Q: What are you doing to build a strong company culture and hang onto employees?

We go to great lengths to build and maintain a crew of highly trained, motivated and experienced professionals who take pride in their work. That goal is impossible without engendering a culture of respect and integrity. Equally important, we promote a culture of learning. We have systems in place that provide focus and help with personal goal setting, the foundation of which is Ape Achievements.

The impetus for creating Ape Achievements was to promote learning and increased productivity. But we also knew that having measurable goals or achievements to which we could attach a dollar value would alleviate the frustration of employees asking for raises at random, and oftentimes without merit. It seemed arbitrary that one would receive compensation for length of time spent with a company rather than growth within the company.

Lastly, but no less important, we work hard but also play hard.
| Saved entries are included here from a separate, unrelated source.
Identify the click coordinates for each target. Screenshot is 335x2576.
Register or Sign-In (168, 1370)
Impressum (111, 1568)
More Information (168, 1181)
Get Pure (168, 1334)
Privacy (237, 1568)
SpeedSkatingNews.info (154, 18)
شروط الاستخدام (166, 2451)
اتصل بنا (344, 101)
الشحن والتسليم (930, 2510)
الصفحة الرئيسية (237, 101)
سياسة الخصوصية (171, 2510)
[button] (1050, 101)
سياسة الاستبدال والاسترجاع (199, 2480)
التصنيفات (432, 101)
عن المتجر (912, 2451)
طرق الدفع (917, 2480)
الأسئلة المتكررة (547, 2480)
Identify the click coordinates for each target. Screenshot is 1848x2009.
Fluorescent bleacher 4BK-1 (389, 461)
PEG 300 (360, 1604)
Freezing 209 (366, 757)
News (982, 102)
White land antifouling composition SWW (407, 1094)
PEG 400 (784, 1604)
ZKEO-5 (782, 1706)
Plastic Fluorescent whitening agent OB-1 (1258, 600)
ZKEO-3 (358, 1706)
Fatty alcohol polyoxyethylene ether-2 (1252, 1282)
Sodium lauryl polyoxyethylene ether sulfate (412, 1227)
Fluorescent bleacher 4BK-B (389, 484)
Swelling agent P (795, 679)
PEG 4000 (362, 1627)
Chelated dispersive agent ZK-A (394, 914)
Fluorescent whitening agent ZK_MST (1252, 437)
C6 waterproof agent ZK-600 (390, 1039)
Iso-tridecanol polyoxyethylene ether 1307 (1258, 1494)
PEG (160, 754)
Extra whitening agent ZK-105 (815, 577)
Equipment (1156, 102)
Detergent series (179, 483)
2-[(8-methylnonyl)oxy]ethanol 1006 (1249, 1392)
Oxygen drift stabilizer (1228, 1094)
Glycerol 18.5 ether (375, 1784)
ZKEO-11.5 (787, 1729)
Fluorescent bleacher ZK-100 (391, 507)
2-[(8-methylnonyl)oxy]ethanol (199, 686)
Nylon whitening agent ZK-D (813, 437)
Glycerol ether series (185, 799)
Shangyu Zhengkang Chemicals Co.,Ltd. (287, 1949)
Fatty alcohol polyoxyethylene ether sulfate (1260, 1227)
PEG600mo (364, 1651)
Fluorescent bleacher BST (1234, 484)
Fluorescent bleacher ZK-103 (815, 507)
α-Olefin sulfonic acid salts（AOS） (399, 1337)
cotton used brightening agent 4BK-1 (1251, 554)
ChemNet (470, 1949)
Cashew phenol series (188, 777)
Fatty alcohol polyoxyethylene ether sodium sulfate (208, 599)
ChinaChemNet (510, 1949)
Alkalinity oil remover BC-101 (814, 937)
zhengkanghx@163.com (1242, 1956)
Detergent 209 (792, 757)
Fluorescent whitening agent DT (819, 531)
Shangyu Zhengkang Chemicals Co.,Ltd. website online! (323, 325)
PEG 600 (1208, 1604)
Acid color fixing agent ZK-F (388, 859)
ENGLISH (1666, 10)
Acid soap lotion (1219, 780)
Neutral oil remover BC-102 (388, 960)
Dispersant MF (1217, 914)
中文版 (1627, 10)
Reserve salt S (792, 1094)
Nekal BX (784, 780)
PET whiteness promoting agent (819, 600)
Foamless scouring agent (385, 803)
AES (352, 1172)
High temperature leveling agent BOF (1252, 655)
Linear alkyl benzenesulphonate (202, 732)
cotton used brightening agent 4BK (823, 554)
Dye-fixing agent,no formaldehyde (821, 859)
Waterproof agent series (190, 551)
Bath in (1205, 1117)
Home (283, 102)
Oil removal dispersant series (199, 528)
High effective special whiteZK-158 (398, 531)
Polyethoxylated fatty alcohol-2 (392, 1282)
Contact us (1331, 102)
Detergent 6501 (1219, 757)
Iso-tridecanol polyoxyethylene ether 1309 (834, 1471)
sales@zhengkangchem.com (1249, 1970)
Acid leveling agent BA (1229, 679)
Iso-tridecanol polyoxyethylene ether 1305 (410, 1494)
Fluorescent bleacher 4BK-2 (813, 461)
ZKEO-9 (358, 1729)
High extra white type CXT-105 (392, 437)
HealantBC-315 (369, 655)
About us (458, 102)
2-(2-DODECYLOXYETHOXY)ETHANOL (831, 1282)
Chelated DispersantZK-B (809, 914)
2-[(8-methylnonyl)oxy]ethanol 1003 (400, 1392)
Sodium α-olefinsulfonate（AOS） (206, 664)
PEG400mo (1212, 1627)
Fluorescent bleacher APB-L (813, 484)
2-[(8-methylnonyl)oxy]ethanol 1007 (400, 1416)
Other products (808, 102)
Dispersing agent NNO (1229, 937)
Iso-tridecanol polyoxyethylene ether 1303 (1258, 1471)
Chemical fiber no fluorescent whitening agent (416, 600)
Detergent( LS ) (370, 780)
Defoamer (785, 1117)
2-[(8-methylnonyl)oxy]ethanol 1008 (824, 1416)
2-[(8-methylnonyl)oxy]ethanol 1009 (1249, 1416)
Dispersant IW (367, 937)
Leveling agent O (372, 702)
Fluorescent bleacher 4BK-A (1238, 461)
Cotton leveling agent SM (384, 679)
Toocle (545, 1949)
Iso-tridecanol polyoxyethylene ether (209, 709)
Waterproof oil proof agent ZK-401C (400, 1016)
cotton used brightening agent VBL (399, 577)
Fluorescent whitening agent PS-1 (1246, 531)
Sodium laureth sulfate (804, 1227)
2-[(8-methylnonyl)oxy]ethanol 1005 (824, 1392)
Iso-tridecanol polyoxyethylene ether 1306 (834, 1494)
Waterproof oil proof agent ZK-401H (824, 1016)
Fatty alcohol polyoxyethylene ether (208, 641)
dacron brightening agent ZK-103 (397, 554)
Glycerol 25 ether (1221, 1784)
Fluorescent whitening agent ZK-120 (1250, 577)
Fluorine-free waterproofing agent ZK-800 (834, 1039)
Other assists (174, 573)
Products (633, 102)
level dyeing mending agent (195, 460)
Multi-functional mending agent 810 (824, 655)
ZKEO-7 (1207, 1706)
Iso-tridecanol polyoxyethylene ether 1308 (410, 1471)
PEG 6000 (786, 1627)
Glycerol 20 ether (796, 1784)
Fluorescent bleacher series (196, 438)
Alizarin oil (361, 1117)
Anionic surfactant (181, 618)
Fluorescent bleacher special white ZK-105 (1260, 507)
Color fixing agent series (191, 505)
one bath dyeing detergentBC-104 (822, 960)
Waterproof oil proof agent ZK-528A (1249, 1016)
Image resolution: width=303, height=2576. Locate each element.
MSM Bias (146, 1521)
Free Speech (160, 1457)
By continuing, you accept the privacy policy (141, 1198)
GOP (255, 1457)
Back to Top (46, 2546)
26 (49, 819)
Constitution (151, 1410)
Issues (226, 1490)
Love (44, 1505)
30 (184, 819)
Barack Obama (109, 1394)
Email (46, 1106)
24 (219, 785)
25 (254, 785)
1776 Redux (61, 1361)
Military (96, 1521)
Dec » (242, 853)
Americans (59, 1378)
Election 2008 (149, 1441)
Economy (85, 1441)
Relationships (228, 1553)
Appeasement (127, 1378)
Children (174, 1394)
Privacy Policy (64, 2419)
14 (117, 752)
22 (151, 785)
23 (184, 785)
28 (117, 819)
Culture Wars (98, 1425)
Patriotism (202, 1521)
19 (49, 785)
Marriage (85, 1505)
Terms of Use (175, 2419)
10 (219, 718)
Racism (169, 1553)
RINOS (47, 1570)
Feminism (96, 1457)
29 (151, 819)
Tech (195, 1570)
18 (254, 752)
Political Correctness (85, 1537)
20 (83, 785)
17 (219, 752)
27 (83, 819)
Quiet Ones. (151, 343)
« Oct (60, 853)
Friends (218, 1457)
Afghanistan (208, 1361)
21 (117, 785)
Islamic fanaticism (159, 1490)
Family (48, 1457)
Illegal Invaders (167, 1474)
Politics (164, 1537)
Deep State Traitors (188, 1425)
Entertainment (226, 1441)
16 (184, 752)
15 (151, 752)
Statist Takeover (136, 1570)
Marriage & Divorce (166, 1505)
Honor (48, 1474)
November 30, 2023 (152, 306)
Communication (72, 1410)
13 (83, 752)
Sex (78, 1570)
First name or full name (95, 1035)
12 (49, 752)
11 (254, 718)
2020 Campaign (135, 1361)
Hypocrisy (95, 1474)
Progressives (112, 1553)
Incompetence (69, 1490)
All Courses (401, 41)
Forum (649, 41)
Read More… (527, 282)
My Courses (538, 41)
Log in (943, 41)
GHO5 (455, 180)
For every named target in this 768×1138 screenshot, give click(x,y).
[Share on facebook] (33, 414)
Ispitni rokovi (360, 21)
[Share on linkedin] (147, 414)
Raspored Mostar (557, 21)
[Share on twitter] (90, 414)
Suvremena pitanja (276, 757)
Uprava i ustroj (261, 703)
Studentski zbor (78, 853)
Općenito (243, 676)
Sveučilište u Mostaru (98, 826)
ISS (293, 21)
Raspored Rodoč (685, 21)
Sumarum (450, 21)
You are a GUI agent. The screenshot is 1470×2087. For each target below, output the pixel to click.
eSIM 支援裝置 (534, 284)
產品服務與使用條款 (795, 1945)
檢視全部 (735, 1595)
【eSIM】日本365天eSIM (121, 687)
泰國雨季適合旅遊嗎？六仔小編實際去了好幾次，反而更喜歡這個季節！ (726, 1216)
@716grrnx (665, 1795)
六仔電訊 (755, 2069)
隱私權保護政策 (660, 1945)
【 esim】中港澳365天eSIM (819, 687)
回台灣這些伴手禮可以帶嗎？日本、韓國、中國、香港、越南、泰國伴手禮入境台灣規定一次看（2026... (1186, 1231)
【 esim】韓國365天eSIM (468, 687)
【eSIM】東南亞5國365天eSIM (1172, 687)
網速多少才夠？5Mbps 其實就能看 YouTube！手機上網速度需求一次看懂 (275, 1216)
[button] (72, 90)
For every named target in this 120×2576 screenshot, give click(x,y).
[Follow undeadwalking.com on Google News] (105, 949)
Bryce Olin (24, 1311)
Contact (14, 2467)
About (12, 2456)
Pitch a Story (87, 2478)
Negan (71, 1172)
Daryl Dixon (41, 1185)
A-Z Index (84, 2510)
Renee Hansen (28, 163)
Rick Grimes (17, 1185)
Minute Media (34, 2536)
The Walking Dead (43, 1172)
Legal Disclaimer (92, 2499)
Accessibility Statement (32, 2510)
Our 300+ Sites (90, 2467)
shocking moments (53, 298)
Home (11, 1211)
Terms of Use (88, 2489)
Work hours and conditions are oftentimes extreme, so we make a point to have fun when we can. Our monthly outings are as varied as cookouts, bowling and amusement parks, or wing night at our local sports bar. Employees’ families are encouraged to attend the outings. We also have an annual holiday dinner where we name our Ape of the Year, the employee voted on by both co-workers and clients who consistently demonstrates professionalism. Our summer picnic is always a big draw as well. Although our monthly outings aren’t necessarily for team-building, the dynamics among staff are always improved when we come together to have fun and decompress.

Q: What role does certification, specifically the Landscape Industry Certified Manager classification, do for your company from both an internal (employee morale) and external (branding) standpoint?

To be certified means we are safer, more knowledgeable, more efficient and more productive. The Landscape Industry Certified Manager classification builds client trust.

The logo appears on our marketing pieces, website, invoices and client proposals. Additionally, we include a customized Landscape Industry Certified tri-fold brochure in our presentation folders when submitting bids to prospective clients.

Internally, the certification is a great motivator. It’s an incentive for growth and development that benefits the individual employee, the company as a whole, and of course the client.